题目描述
In an episode of the Dick Van Dyke show, little Richie connects the freckles on his Dad's back to form a picture of the Liberty Bell. Alas, one of the freckles turns out to be a scar, so his Ripley's engagement falls through. Consider Dick's back to be a plane with freckles at various (x,y) locations. Your job is to tell Richie how to connect the dots so as to minimize the amount of ink used. Richie connects the dots by drawing straight lines between pairs, possibly lifting the pen between lines. When Richie is done there must be a sequence of connected lines from any freckle to any other freckle.
输入描述:
The first line contains 0 < n <= 100, the number of freckles on Dick's back.

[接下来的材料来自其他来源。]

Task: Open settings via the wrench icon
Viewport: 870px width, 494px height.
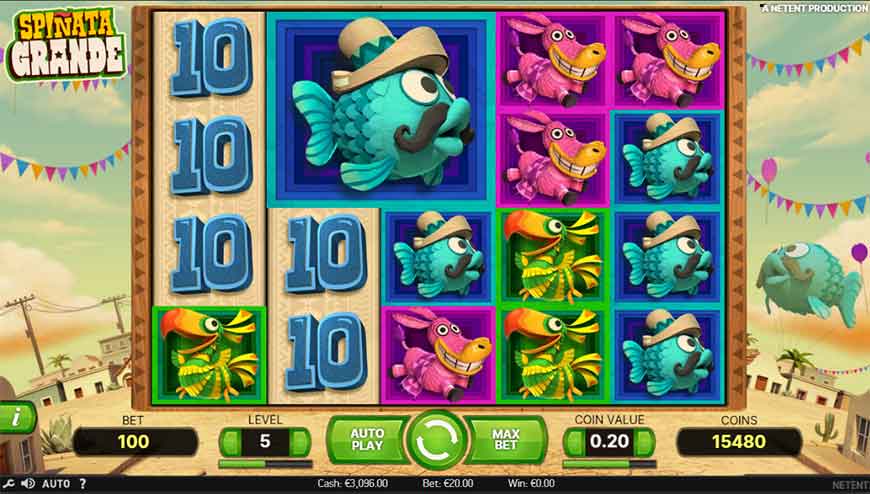Action: tap(9, 484)
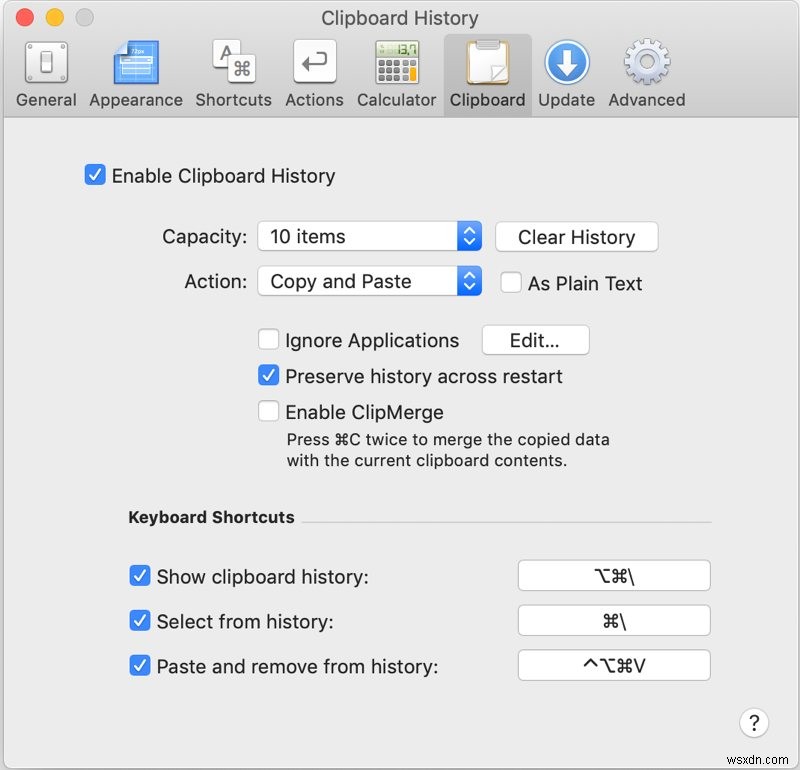Screen dimensions: 800x770
Task: Enable the As Plain Text option
Action: coord(511,283)
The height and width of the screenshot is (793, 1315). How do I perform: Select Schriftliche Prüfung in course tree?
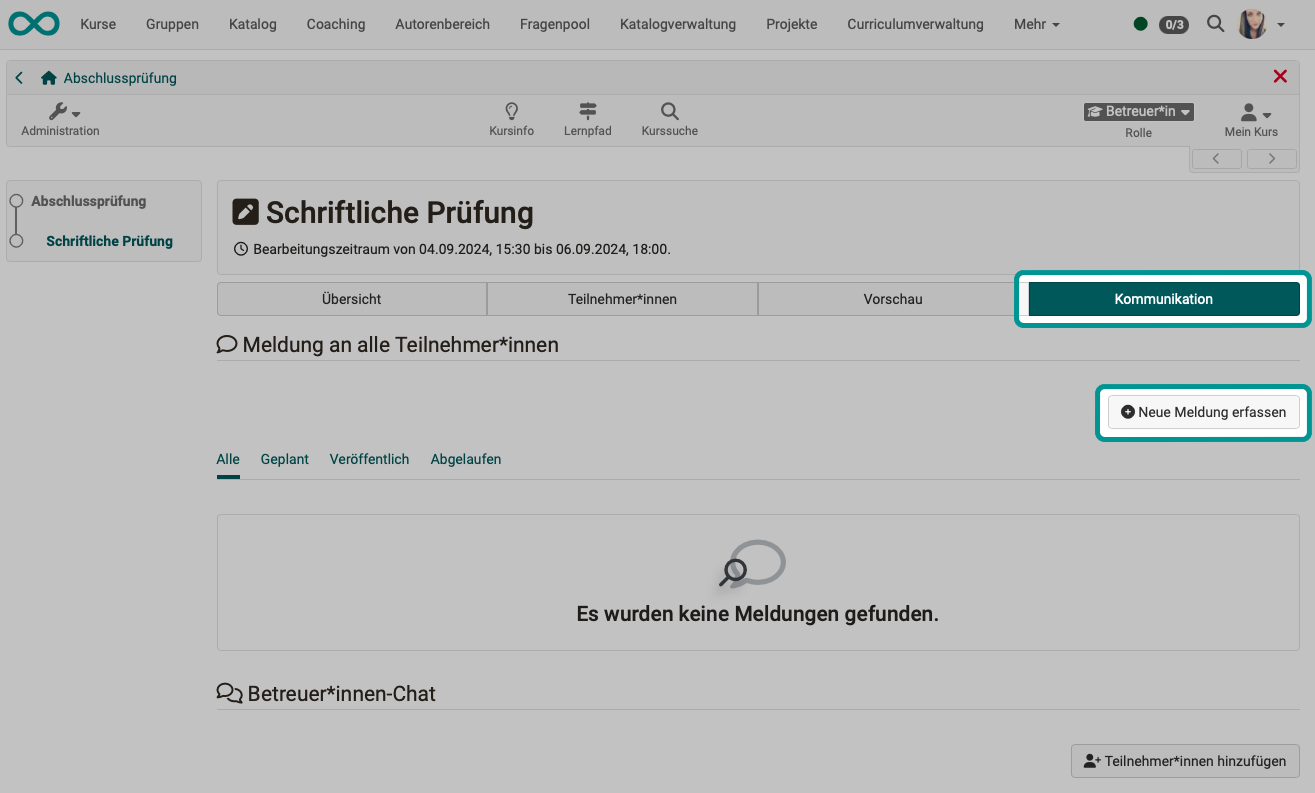coord(109,241)
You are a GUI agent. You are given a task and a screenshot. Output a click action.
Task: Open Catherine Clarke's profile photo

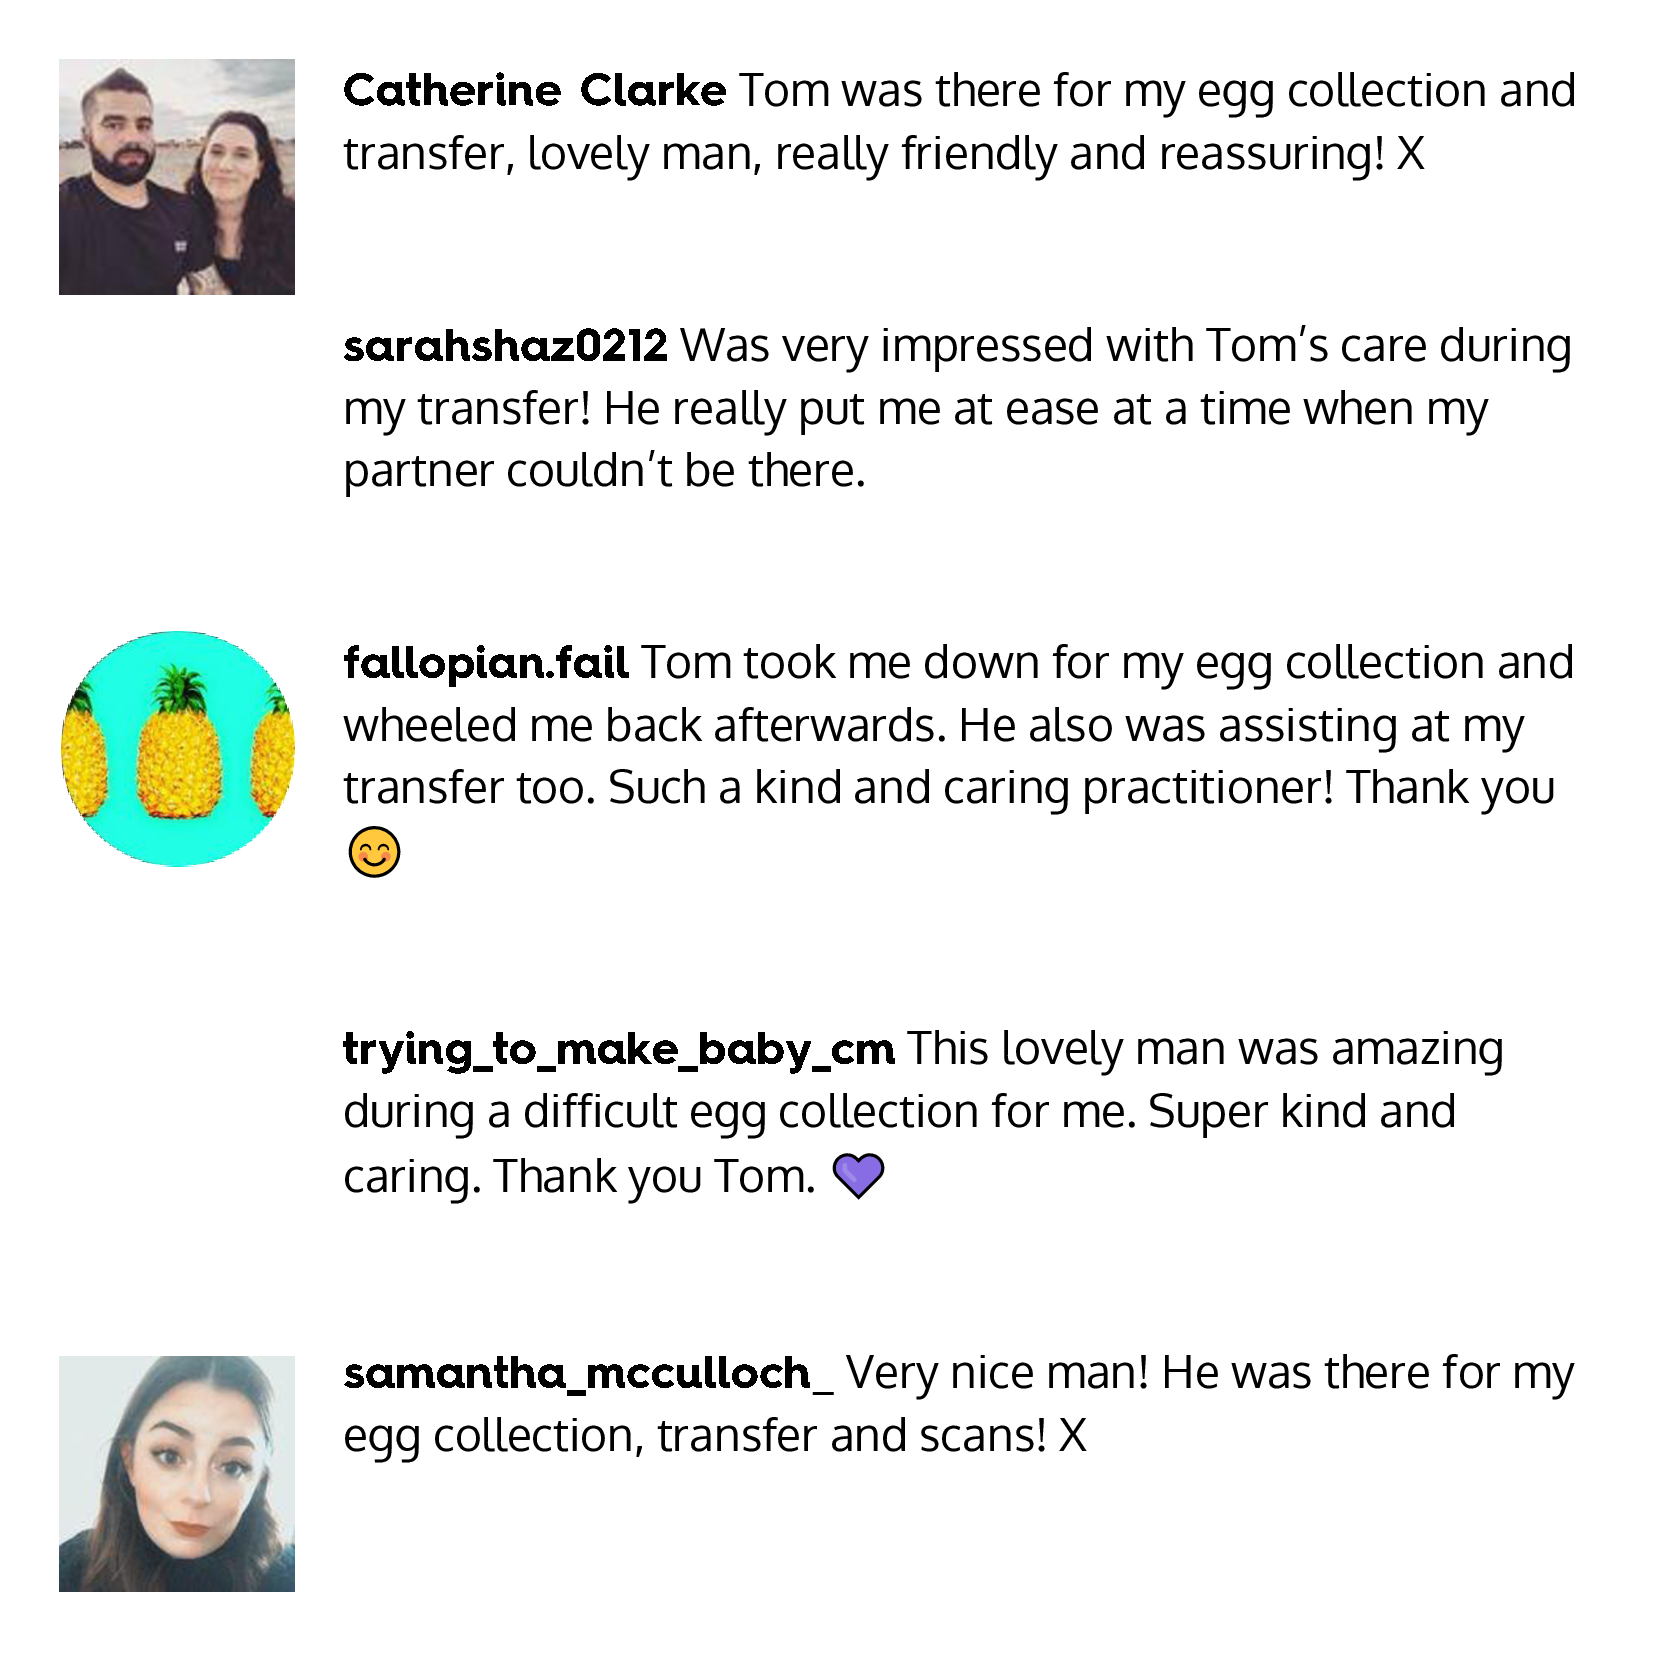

For each freckle, a line follows; each following line contains two real numbers indicating the (x,y) coordinates of the freckle.
输出描述:
Your program prints a single real number to two decimal places: the minimum total length of ink lines that can connect all the freckles.
示例1
输入
3
1.0 1.0
2.0 2.0
2.0 4.0
输出
3.41
思路
本题和“还是畅通工程”的区别在于,本题是输入所有的点的坐标,而不是所有的无向边。
所以将所有的点进行连线,然后用并查集进行克鲁斯卡尔算法的计算即可。
需要注意的是,在map中要利用自己定义的结构体作为关键字,必须要进行“<”字符的重载。
代码
#include<iostream>
#include<cstdio>
#include<algorithm>
#include<cmath>
#include<map>
using namespace std;
const int MAXN=100;
struct Point{
double x;
double y;
int priority;
bool operator!=(const Point& p) const{
return x!=p.x||y!=p.y;
}
bool operator<(const Point& p) const{ //为了使map能用自定义的结构体作为关键字
return priority<p.priority;
}
};
struct Edge{
Point from;//边的起点
Point to;//边的终点
double length;//边的长度
bool operator<(const Edge& e) const{
return length<e.length;
}
};
Edge edge[MAXN*MAXN];//边集
Point point[MAXN];//点集
map<Point,Point> father;
map<Point,int> height;
void Initial(int n)
{
for(int i=0;i<=n;i++)
{
father[point[i]]=point[i];
height[point[i]]=0;
}
}
Point Find(Point p)
{
if(p!=father[p])
father[p]=Find(father[p]);
return father[p];
}
void Union(Point x,Point y)
{
x=Find(x);
y=Find(y);
if(x!=y)
{
if(height[x]<height[y])
father[x]=y;
else if(height[x]>height[y])
father[y]=x;
else{
father[y]=x;
height[x]++;
}
}
}
double Kruskal(int n,int edgeNumber)
{
Initial(n);
sort(edge,edge+edgeNumber);//按权值排序
double sum=0.0;
for(int i=0;i<edgeNumber;i++)
{
Edge current=edge[i];
if(Find(current.from)!=Find(current.to))
{
Union(current.from,current.to);
sum+=current.length;
}
}
return sum;
}
int main()
{
int n;
while(cin>>n)
{
if(n==0)
break;
int edgeNumber=n*(n-1);
for(int i=0;i<n;i++)
{
cin>>point[i].x>>point[i].y;
point[i].priority=i;
}
int m=0;
for(int i=0;i<n;i++)
{
for(int j=0;j<n;j++)
{
if(i!=j)
{
edge[m].from=point[i];
edge[m].to=point[j];
double num=(point[i].x-point[j].x)*(point[i].x-point[j].x)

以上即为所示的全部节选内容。